-- BEGIN --
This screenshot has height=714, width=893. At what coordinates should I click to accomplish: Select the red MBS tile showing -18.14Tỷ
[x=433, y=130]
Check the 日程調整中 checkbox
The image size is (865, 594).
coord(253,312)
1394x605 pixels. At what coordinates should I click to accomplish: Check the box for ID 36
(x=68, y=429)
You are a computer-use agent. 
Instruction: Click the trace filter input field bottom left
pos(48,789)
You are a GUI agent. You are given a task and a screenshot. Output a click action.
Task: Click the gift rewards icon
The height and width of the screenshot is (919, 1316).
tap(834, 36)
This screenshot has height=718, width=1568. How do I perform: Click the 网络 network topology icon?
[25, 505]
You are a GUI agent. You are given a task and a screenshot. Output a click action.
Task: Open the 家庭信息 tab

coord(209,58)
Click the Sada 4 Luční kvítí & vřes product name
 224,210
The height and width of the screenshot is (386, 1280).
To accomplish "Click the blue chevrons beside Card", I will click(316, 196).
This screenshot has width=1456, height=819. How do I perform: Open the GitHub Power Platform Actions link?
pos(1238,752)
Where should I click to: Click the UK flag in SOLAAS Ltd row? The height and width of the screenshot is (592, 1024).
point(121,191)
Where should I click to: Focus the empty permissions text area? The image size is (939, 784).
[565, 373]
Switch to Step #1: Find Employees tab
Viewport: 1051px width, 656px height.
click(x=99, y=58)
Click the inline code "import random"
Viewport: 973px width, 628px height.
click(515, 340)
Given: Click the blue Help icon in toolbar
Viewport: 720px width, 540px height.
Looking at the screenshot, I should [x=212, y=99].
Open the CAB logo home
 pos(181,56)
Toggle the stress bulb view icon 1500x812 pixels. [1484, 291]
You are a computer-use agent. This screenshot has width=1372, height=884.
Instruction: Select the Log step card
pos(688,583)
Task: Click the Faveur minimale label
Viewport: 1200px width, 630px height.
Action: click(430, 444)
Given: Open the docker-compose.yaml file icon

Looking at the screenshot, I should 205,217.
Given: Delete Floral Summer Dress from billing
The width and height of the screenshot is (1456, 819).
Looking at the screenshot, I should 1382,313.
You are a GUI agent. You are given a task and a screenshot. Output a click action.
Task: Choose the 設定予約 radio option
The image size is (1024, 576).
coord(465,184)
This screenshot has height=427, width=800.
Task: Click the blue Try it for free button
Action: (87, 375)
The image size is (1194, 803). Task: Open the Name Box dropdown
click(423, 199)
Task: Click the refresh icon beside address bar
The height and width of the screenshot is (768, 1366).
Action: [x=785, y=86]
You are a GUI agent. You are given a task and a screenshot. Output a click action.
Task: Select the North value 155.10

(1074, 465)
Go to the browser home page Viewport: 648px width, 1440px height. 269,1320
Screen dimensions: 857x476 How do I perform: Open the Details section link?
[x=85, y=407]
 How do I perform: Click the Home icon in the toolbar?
-- END --
Rewrite all of the data above, changing "GUI agent" to "screen agent" and leaving everything else as it stands.

This screenshot has height=714, width=893. At what coordinates should I click to accomplish: Select the red MBS tile showing -18.14Tỷ
[x=433, y=130]
Check the 日程調整中 checkbox
The image size is (865, 594).
coord(253,312)
1394x605 pixels. At what coordinates should I click to accomplish: Check the box for ID 36
(x=68, y=429)
You are a computer-use agent. 
Instruction: Click the trace filter input field bottom left
pos(48,789)
You are a screen agent. You are given a task and a screenshot. Output a click action.
Task: Click the gift rewards icon
The height and width of the screenshot is (919, 1316).
tap(834, 36)
This screenshot has height=718, width=1568. How do I perform: Click the 网络 network topology icon?
[25, 505]
You are a screen agent. You are given a task and a screenshot. Output a click action.
Task: Open the 家庭信息 tab

coord(209,58)
Click the Sada 4 Luční kvítí & vřes product name
 224,210
The height and width of the screenshot is (386, 1280).
To accomplish "Click the blue chevrons beside Card", I will click(316, 196).
This screenshot has width=1456, height=819. How do I perform: Open the GitHub Power Platform Actions link?
pos(1238,752)
Where should I click to: Click the UK flag in SOLAAS Ltd row? The height and width of the screenshot is (592, 1024).
point(121,191)
Where should I click to: Focus the empty permissions text area? The image size is (939, 784).
[565, 373]
Switch to Step #1: Find Employees tab
Viewport: 1051px width, 656px height.
click(x=99, y=58)
Click the inline code "import random"
Viewport: 973px width, 628px height.
click(515, 340)
Given: Click the blue Help icon in toolbar
Viewport: 720px width, 540px height.
Looking at the screenshot, I should [x=212, y=99].
Open the CAB logo home
 pos(181,56)
Toggle the stress bulb view icon 1500x812 pixels. [1484, 291]
You are a computer-use agent. This screenshot has width=1372, height=884.
Instruction: Select the Log step card
pos(688,583)
Task: Click the Faveur minimale label
Viewport: 1200px width, 630px height.
Action: click(430, 444)
Given: Open the docker-compose.yaml file icon

Looking at the screenshot, I should 205,217.
Given: Delete Floral Summer Dress from billing
The width and height of the screenshot is (1456, 819).
Looking at the screenshot, I should 1382,313.
You are a screen agent. You are given a task and a screenshot. Output a click action.
Task: Choose the 設定予約 radio option
The image size is (1024, 576).
coord(465,184)
This screenshot has height=427, width=800.
Task: Click the blue Try it for free button
Action: (87, 375)
The image size is (1194, 803). Task: Open the Name Box dropdown
click(423, 199)
Task: Click the refresh icon beside address bar
The height and width of the screenshot is (768, 1366).
Action: [x=785, y=86]
You are a screen agent. You are given a task and a screenshot. Output a click action.
Task: Select the North value 155.10

(1074, 465)
Go to the browser home page Viewport: 648px width, 1440px height. 269,1320
Screen dimensions: 857x476 How do I perform: Open the Details section link?
[x=85, y=407]
 How do I perform: Click the Home icon in the toolbar?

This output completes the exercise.